La semana pasada, Michael Oher presentó una petición para poner fin a la tutela que sus supuestos padres adoptivos le impusieron. Según el documento, Oher se enteró de que sus padres le habían engañado para que firmara la tutela en lugar de los papeles de adopción el pasado mes de febrero. Sin embargo, nuevas pruebas apuntan a que era perfectamente consciente de su situación desde hacía años.
En sus memorias de 2011 I Beat the Odds: From Homelessness to The Blind Side, and Beyond, Oher relata su problemática infancia y adolescencia sin familia. En un momento dado, menciona cómo los Tuohy le acogieron en su vida y cómo pudo hacerse un nombre en la NFL.

En este libro, nombra a Leigh Anne y Sean Tuohy como sus “tutores”, lo que demostraría que no se enteró de la tutela a principios de este año, sino hace doce.

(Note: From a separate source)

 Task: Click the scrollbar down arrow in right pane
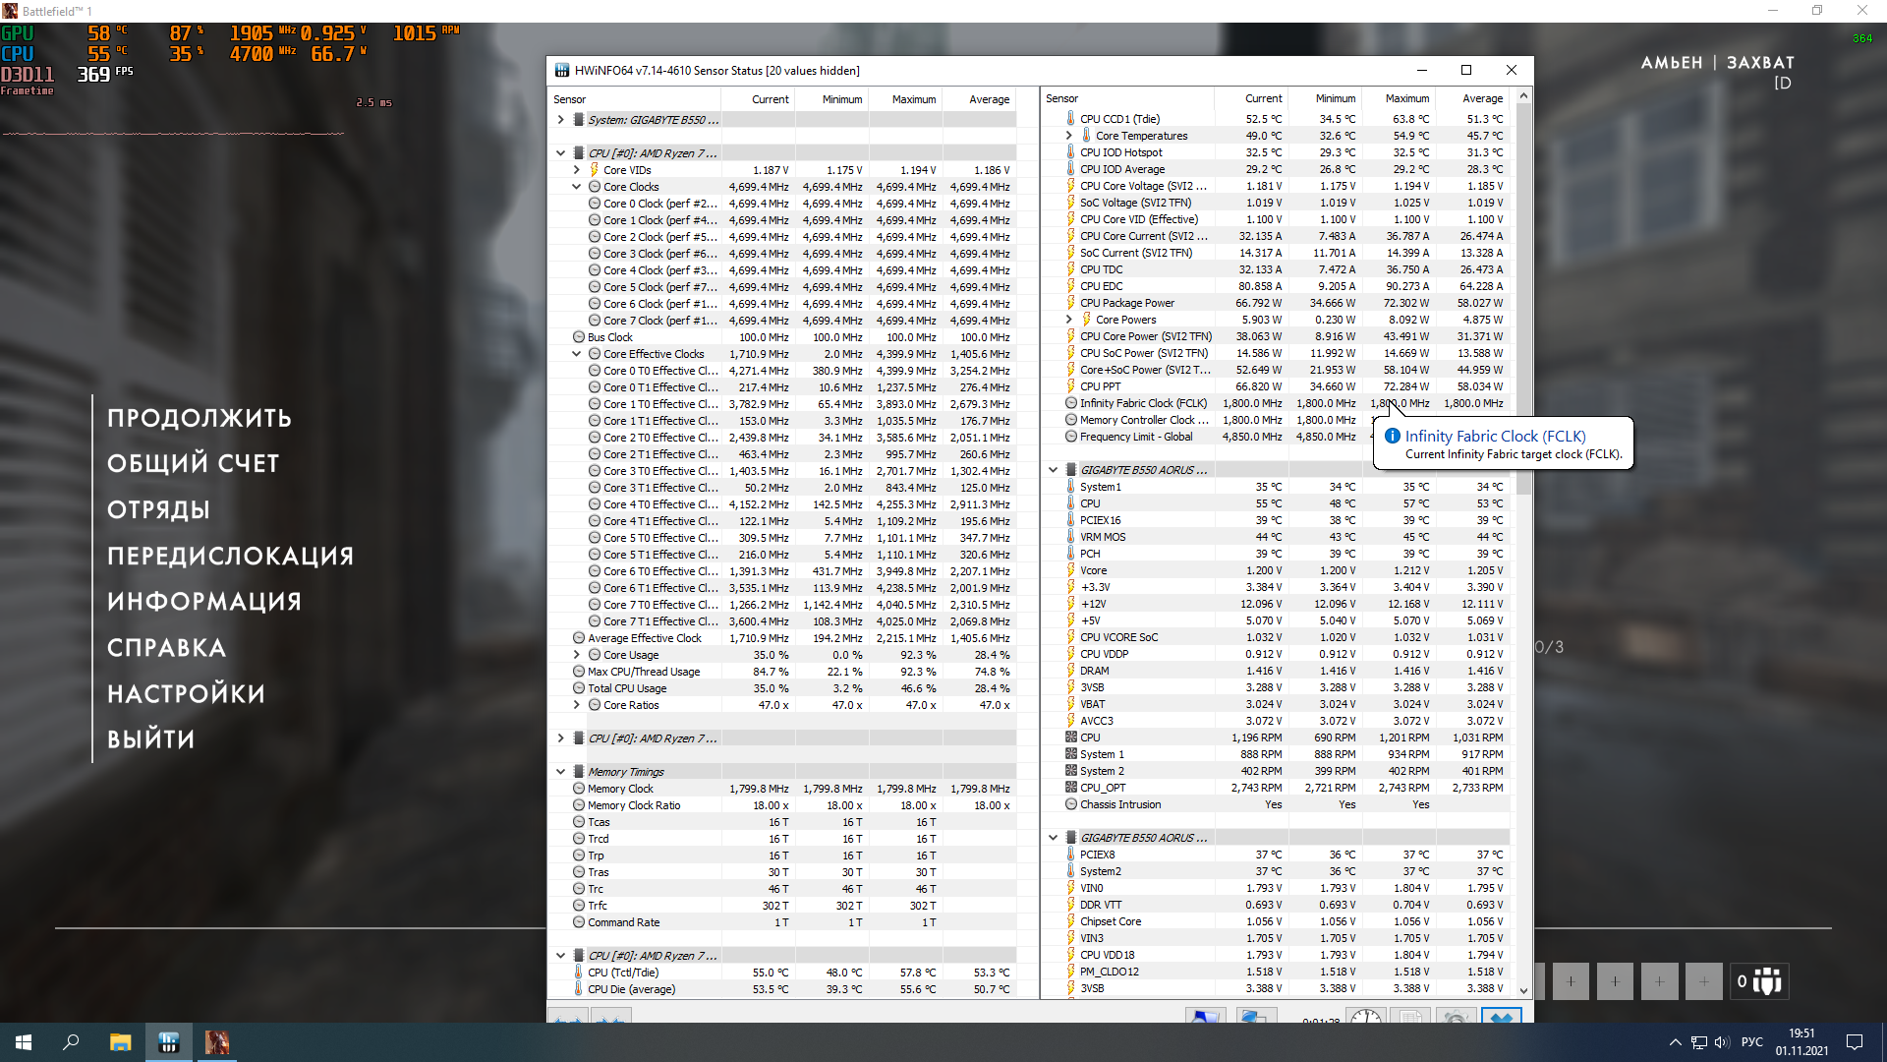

Los fans están divididos y afirman que probablemente los Tuohy no mentían cuando decían que él sólo buscaba dinero y les había amenazado con dar una imagen negativa de ellos si no acataban sus demandas. Otros dicen que el libro no cambia nada ya que está bien explicado que efectivamente le engañaron.
En el libro, aunque Oher sí dice que ellos eran sus tutores también añade que antes de cumplir los 18, cuando estaba en el instituto, ellos “ya habían asumido la responsabilidad sobre mí como tutores, lo que les permitía firmar mis permisos escolares y llevarme a las citas médicas.” Las cosas cambiaron cuando cumplió 18 años.

“Como ya tenía más de dieciocho años y el estado de Tennessee me consideraba un adulto, Sean y Leigh Anne me nombrarían ‘tutores legales’. Me explicaron que eso significaba exactamente lo mismo que ‘padres adoptivos’, pero que las leyes se habían redactado teniendo en cuenta mi edad. Sinceramente, me daba igual cómo se llamara. Solo me alegraba de que nadie pudiera argumentar que no éramos legalmente lo que ya sabíamos que era real: Éramos una familia”.
Si lo que explica en su libro de 2011 es cierto, aunque entonces no sabía realmente la diferencia, en realidad le hicieron firmar papeles de tutela en lugar de adopción. Lo que dice la petición es que este año se enteró de que los Tuohy nunca lo adoptaron “para su disgusto y vergüenza.”
Todavía hay mucho más en esta historia, ya que la petición aún tiene que ser procesada legalmente. Pero si la historia de Oher es cierta, no es más que un ejemplo de cómo las leyes de curatela pueden utilizarse para engañar y atrapar a las personas en lugar de ayudarlas como deberían.